MONTPELIER – State officials are asking Vermonters to use caution, and to not disturb any robots they may see on the roads or in the parks and forests, as these small devices may actually be doing important work. With the unemployment rate remaining extremely low, the state is having trouble filling many of their job openings. Now, with the help of a little creative technology, Vermont is saving money and solving problems.
“We’re calling him Roadba.” A round disc is travelling down one of Vermont’s back roads, controlled by state technology adviser Dr. Miles Dyson. “Road, because he’s designed to fix potholes, and ‘He’ because of the patriarchy.”
The Roadba gathers loose dirt and stones from the bumps in the road and uses them to fill in larger holes, finally sealing the dirt with a laser before moving on to the next hole. Dyson says the state has over three dozen modified Roombas ready to tackle the state’s pothole problem. The holes that are being filled have been mapped by six other robots, or “Mapbas,” that have been travelling the state for the past month, identifying trouble spots.
“This is really only the beginning,” Dyson says. “We’ve got a working prototype that we’re testing right now that will hopefully go around the state gathering seeds and pollen, and then planting new trees and other vegetation, while pollinating others. Just don’t get in their way, or you might get fertilized!”

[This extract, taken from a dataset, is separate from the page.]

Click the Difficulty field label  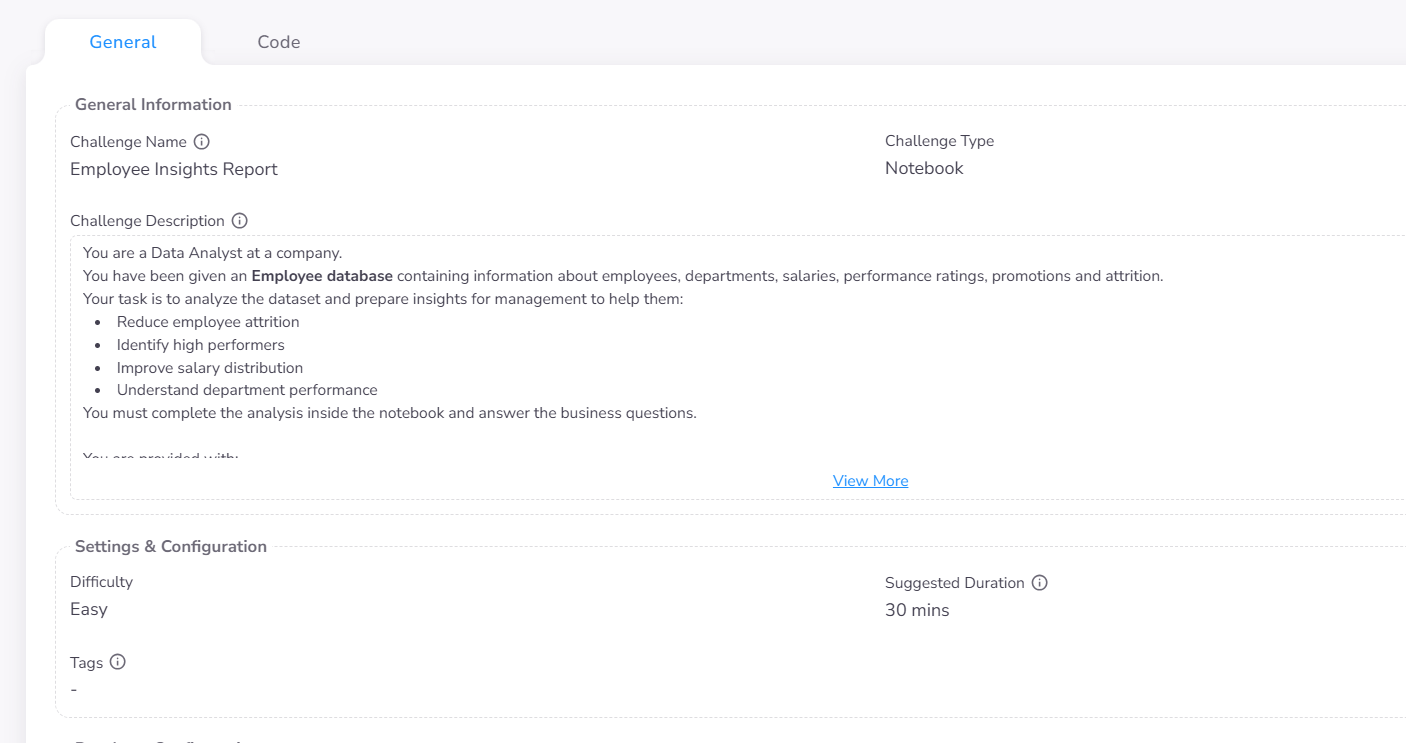tap(101, 582)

With robots once again taking jobs from the imaginary humans that Gov. Scott is trying to lure into the state, there are unions already in talks with legal advisers to determine if their rights are being infringed upon. In addition to economic pitfalls, some Vermonters also worry about the environmental ramifications of such a program. Local arborist Mac Swan says he’s not sure the new “Treebas” are a good idea.
“I hear they’re training Roombas to climb trees now,” Swan says. “I actually think that’s a pretty terrible idea. There are more than fifty species of tree in Vermont, and each of them has their own needs. The bark differences alone would make it very difficult for any one small robot to take care of every tree in the state. Also, I don’t want to be murdered by sentient tree robots. So there’s that.”
Dyson maintains that the robots have been programmed not to kill humans at this time, but still advises Vermonters to keep their distance, especially from the “Chopbas.”